# Plants growing (brown)algae, plants shoots growing out of stem abnormally. Why?



## William77 (Feb 4, 2008)

Heya all,

kinda new to planted tank. but using a 2nd hand co2 tank with selonoid (2 bubbles per sec) and using liquid n root fertilizers. Oh yar, and a 55w light ( i think) from C328.
BUT still...... all my plants, including my spikey moss, start to grow little by little, those brown algae. And the plants doesnt grow normally, shoots start jetting out from the stems. WHY ah? (lights on 7 hrs per day now, down from 8)


William


----------



## trenac (Jul 16, 2004)

Hello William... Welcome to APC :mrgreen:

_How many gallons is your tank?..._ Brown algae (diatoms) is common in a newly and/or low light tanks. The side roots are normal in stem plants.


----------



## William77 (Feb 4, 2008)

trenac said:


> Hello William... Welcome to APC :mrgreen:
> 
> _How many gallons is your tank?..._ Brown algae (diatoms) is common in a newly and/or low light tanks. The side roots are normal in stem plants.


Its a 2 feet tank. Yap i'm kinda NEW........ But how to get rid of it? its like eating into my plant's life i think. Esp the Mosses.

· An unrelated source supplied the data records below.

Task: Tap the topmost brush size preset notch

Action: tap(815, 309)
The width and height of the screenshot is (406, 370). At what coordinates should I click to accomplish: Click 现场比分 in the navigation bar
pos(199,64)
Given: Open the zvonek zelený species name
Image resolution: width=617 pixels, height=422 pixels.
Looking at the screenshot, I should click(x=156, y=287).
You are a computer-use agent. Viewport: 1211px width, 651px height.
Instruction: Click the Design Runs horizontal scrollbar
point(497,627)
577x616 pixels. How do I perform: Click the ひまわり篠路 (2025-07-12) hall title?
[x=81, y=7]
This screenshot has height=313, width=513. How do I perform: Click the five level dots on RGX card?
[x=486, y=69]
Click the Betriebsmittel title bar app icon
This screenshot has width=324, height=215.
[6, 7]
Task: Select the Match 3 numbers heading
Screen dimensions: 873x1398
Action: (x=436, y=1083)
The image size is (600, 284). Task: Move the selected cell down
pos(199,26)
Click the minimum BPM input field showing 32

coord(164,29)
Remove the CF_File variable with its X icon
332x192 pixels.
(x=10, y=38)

PS: New shoot growing out of the stem plants........hmm seem.....ugly thou. (not too sure) But i read before somewhere if the water is good, plants wont just grow new shoots out of stem anyhow? Not sure again. I m a noob. but hopefulyl 1 day will have a beautiful aquascape tank to call my own  :mrgreen:


----------



## trenac (Jul 16, 2004)

Brown algae will eventually go away on it's own as the tank matures. In the meantime you could get some Otto's, they make good diatoms eaters.

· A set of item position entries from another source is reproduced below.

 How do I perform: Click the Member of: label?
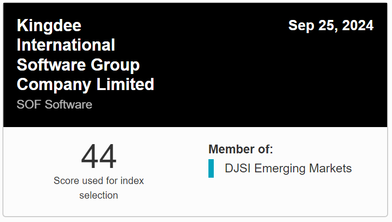[241, 149]
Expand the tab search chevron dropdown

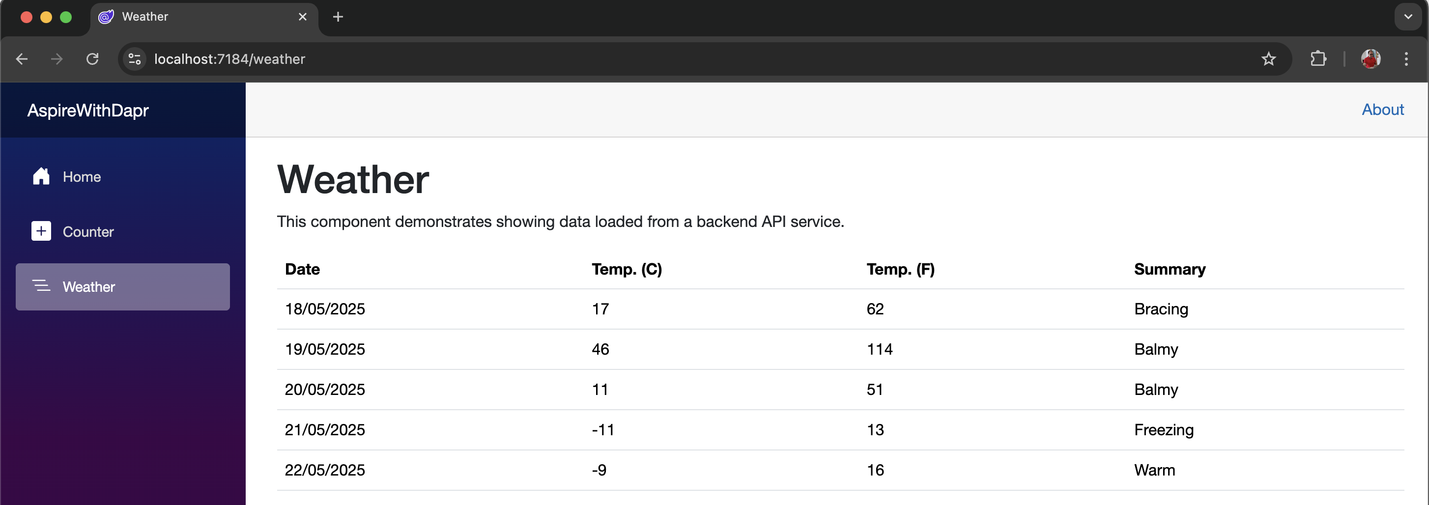click(x=1408, y=17)
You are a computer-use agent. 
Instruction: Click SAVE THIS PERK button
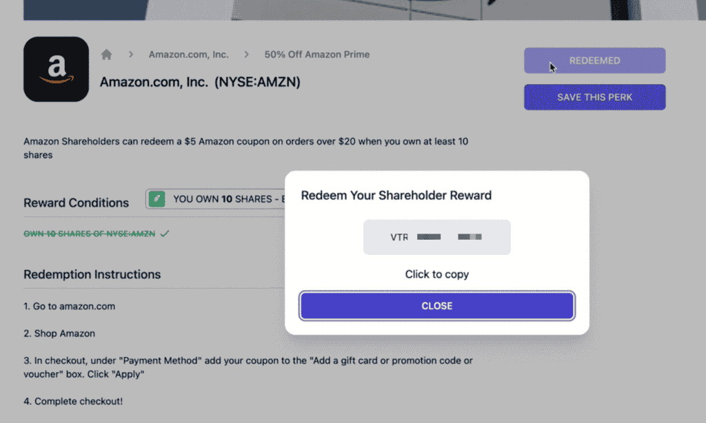[594, 97]
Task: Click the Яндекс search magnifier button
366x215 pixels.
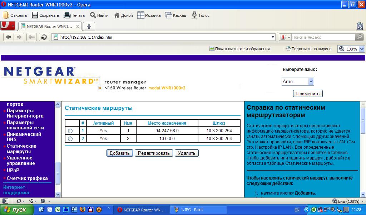Action: (359, 37)
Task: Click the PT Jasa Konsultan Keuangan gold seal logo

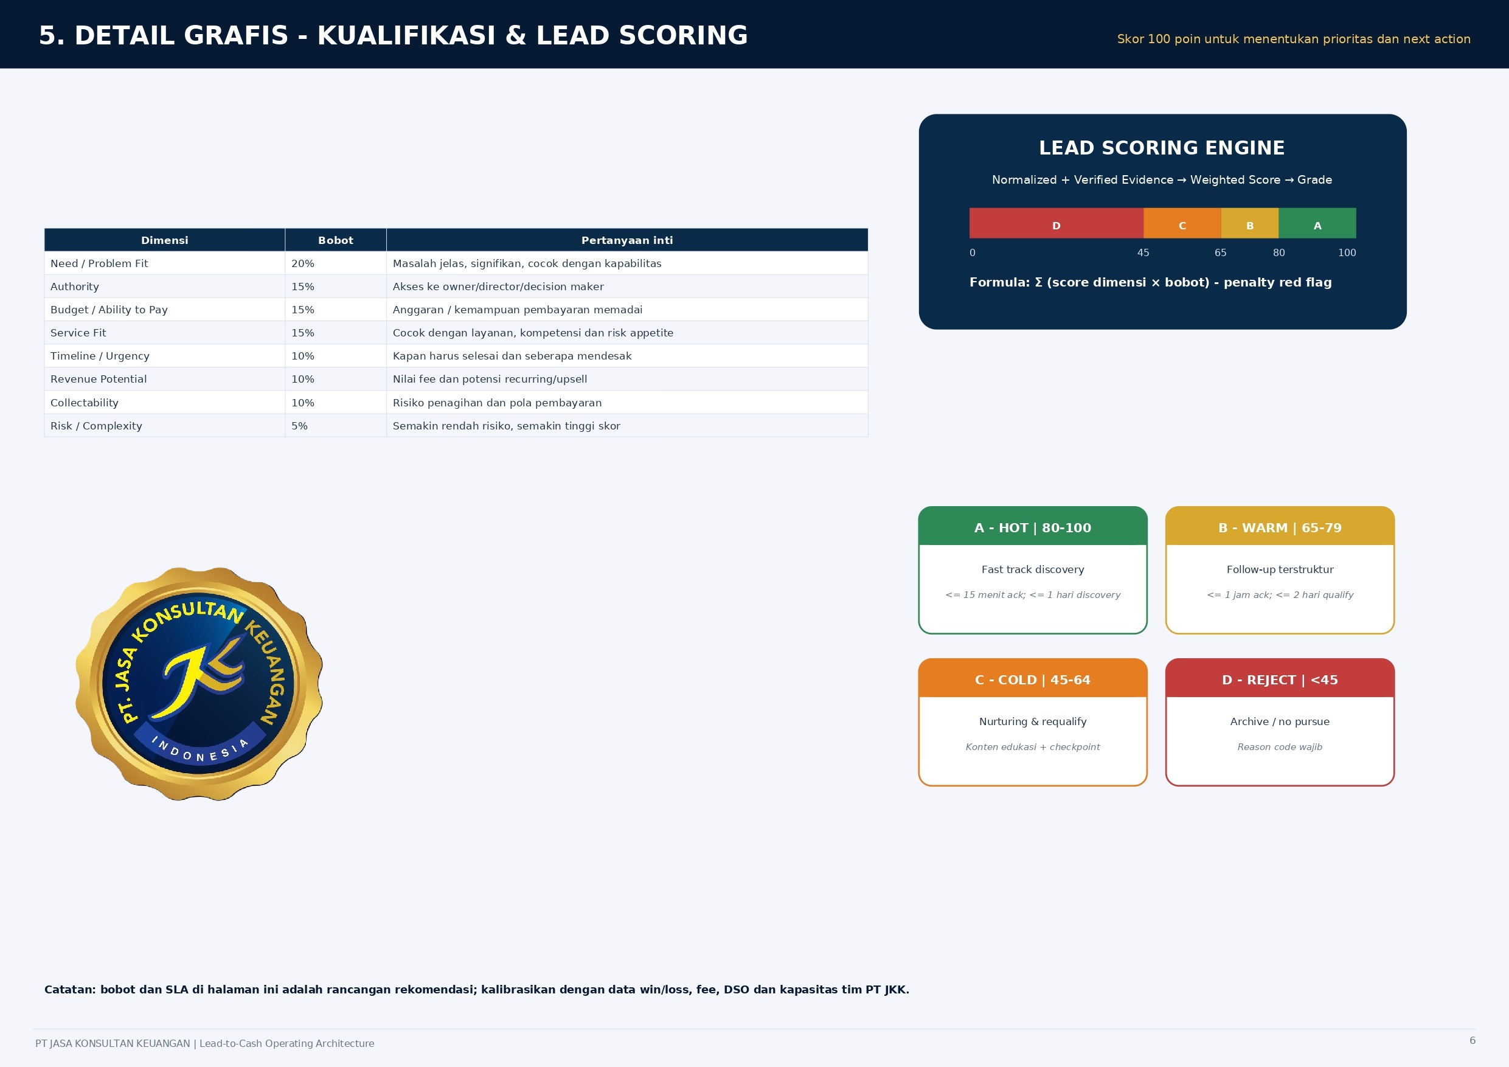Action: tap(199, 684)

Those side roots are ugly, but very normal in some stem plants. You can trim them off if you like or hide those particuliar plants behind other plants that do not grow them.


----------



## DMHdispute (Oct 23, 2007)

Im confused, does he mean shoots or roots? Both are normal as far as i know though.


----------



## hoppycalif (Apr 7, 2005)

Different stem plants grow aerial roots differently, and they also grow side shoots differently. Lobelia cardinalis small form, for example grows aerial roots profusely, but they are all hidden so you can't see them. Others aren't nearly as considerate.


----------



## MatPat (Mar 22, 2004)

I think a picture would be a great help...there seems to be some confusion as to whether you have new stems growing from your plants or aerial roots. As TrenaC stated, side shoots (actually new plants) are common in most stem plants as are the aerial roots Hoppy mentioned.

I assume you are adding fertilizers to the tank since you seem to be getting new growth.


----------